Selama memproduksi minyak kelapa, Ice mengaku tidak ada kesulitan yang berarti. "Kami sudah biasa. Ini kegiatan kami sehari-hari selain mengurus rumah tangga," imbuhnya.

Warga di kampungnya, kata Ica, hanya akan membeli minyak goreng curah maupun dalam bentuk kemasan jika kurang dan membutuhkan sekali.

"Kalau selama ini masih bisa terpenuhi, sekarang masih [produksi sendiri]," tuturnya.

Ice mencurahkan kondisi warga yang kesulitan memproduksi minyak kelapa lantaran mesin parut mereka rusak, sehingga harus memerlukan waktu lama jika menggunakan cara manual.

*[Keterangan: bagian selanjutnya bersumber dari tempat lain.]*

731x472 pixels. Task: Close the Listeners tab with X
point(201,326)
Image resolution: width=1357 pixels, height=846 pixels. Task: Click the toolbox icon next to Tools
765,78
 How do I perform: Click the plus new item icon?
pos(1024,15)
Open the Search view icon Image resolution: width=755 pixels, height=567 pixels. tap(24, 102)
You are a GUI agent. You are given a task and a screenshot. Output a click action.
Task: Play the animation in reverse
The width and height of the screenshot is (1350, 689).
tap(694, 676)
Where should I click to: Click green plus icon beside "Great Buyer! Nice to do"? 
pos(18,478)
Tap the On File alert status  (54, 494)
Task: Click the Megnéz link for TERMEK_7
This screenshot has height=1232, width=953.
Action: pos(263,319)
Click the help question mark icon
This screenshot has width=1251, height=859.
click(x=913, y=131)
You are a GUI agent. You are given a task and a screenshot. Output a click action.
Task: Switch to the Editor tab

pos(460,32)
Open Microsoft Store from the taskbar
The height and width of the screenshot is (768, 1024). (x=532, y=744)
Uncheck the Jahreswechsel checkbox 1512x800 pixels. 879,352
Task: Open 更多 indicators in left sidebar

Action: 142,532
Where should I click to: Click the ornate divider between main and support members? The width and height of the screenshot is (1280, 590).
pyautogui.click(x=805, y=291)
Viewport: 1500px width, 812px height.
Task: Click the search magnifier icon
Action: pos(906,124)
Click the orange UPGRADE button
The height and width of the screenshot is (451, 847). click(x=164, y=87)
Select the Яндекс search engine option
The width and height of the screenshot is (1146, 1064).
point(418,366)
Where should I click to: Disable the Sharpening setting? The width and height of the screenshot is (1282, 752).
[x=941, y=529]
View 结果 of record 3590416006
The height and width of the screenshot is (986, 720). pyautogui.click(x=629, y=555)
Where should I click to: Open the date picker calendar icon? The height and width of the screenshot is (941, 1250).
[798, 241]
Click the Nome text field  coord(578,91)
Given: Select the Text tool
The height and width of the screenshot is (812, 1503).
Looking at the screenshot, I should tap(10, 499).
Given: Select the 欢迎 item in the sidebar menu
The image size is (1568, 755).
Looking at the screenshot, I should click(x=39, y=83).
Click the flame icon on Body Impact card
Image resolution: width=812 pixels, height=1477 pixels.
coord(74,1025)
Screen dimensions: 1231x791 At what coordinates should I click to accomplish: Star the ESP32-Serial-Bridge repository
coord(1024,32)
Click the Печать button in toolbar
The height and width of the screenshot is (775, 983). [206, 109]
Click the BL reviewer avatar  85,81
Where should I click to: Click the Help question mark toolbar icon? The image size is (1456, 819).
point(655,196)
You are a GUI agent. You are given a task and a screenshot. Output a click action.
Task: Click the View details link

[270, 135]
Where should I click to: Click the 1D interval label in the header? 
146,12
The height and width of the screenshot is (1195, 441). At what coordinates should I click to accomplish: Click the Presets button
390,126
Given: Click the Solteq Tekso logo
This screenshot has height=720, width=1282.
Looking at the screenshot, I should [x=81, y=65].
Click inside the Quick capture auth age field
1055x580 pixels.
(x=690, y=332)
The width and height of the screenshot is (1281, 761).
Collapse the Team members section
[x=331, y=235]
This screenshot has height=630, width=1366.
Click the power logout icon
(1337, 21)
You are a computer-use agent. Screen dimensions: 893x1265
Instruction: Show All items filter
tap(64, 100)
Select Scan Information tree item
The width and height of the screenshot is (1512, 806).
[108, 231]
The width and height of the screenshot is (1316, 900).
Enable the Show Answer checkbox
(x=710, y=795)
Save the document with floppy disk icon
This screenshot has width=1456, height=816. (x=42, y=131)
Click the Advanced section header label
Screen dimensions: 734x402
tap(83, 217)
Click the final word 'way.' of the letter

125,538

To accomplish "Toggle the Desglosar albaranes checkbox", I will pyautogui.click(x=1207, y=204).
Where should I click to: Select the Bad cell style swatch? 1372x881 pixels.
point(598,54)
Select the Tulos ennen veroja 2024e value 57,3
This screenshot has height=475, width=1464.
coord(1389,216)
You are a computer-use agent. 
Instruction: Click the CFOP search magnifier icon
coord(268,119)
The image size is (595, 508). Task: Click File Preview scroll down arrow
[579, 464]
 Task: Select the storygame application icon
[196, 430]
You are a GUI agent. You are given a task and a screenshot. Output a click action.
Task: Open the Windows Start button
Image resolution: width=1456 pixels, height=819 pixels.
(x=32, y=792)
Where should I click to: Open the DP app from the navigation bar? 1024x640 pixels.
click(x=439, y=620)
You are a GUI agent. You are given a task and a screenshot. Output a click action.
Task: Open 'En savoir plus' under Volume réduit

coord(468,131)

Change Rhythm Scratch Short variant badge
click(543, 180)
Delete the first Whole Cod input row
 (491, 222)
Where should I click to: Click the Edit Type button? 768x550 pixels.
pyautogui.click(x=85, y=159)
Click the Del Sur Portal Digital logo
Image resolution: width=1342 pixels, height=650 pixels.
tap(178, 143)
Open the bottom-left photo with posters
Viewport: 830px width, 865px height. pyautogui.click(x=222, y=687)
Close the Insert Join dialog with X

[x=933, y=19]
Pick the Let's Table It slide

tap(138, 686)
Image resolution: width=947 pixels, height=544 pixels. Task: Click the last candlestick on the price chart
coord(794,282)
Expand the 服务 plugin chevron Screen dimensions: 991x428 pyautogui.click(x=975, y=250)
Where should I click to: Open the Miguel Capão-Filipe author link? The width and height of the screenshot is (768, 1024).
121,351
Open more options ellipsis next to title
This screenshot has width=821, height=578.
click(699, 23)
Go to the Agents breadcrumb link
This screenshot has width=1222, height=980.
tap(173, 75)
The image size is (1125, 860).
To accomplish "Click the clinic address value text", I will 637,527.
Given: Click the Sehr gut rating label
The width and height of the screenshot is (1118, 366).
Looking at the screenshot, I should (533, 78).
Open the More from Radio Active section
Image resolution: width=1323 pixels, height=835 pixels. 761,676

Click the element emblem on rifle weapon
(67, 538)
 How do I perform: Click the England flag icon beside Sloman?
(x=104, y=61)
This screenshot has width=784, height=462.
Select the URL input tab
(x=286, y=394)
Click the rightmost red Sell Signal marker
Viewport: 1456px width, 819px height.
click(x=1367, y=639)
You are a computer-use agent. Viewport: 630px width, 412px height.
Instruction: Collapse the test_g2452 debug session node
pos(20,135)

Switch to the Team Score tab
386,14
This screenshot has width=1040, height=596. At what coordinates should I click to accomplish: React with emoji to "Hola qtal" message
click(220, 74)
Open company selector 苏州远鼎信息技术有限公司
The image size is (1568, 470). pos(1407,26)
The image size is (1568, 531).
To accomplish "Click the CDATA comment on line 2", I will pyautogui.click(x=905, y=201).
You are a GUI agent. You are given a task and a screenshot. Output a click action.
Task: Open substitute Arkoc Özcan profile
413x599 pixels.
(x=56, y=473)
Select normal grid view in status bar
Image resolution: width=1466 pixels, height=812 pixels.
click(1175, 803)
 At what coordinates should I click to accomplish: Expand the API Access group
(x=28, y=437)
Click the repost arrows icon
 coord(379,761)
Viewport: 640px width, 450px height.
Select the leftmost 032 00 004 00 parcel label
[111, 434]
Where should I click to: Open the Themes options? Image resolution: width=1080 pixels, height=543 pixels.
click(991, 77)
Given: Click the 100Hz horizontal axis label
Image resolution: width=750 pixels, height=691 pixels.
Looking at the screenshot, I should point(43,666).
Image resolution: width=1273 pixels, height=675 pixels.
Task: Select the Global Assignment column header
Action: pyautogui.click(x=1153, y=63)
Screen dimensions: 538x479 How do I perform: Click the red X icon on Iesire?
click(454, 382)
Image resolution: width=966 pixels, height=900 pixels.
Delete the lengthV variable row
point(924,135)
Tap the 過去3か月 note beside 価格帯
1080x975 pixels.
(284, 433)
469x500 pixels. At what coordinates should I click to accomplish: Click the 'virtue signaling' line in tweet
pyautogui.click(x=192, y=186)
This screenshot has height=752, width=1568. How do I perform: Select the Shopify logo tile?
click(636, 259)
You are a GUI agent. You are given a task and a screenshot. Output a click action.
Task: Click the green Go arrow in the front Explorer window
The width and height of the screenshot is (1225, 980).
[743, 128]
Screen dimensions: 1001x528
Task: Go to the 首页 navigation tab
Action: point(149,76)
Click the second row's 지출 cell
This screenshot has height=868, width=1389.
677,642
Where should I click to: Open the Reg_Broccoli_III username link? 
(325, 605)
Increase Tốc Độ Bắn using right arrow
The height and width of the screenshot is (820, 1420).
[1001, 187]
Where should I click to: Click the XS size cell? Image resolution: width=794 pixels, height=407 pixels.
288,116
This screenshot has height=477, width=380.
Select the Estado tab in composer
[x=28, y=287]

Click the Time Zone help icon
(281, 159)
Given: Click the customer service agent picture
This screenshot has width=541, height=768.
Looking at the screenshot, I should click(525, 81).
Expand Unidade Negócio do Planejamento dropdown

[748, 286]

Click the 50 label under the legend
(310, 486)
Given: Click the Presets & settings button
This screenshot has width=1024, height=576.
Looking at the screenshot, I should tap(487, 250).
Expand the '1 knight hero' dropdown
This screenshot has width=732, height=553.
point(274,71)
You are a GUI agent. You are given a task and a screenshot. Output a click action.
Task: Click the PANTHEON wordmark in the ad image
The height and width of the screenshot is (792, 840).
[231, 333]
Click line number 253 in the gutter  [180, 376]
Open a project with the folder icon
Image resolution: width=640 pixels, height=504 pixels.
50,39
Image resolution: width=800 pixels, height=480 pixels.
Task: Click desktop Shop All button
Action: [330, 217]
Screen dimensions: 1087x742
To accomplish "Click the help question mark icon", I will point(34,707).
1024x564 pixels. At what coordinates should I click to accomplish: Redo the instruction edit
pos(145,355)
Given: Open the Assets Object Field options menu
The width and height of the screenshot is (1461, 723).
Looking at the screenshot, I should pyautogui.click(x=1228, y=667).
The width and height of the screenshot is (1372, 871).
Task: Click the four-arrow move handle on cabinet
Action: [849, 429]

"Jadi sekarang ibu-ibu kurang untuk bikin minyak goreng. Kalau ada itu [mesin parut], ibu-ibu rajin untuk bikin minyak goreng, cuma mereka tidak punya alat parut, mesin pun rusak sudah. Kalo ada mesin cepat."

"Kalau parut biasa itu susah, ibu-ibu tinggal saja [tidak produksi], kita beli yang sudah ada saja," tambahnya.

Agar dapat menunjang produksi, Ice berharap kepada pemerintah agar dapat memberikan mesin parut kelapa agar para warga dapat memproduksi minyak kelapa secara efektif dan efisien.

Selain itu, kelompoknya juga membutuhkan sejumlah alat lainnya seperti gerobak untuk mengangkut kelapa, tong untuk wadah merendam kelapa, alat peras kelapa, dan sebagainya.

"Itu saja untuk perlengkapan, toples-toples itu butuh. Biasanya ibu-ibu bikin minyak bersih itu pakai toples, pake tong minyak masak. Setelah kami olah, nanti bisa kami jual," pungkasnya.

Selain membuat untuk membuat minyak goreng, kata Ice, kelapa juga bisa digunakan untuk diminum, santan, hingga lalapan makan. "Itu [kelapa parut] kalau makan dengan pisang, rasanya enak sekali," akunya.

Pemerintah Janji Bantu Warga Sarmi Bupati Kabupaten Sarmi Eduard Fonataba menuturkan kelapa di daerahnya telah ditanam secara turun-temurun oleh warga, salah satunya minyak kelapa. Bahkan, dia mengklaim minyak goreng kelapa Sarmi telah mampu mengalahkan minyak goreng bermerek lainnya.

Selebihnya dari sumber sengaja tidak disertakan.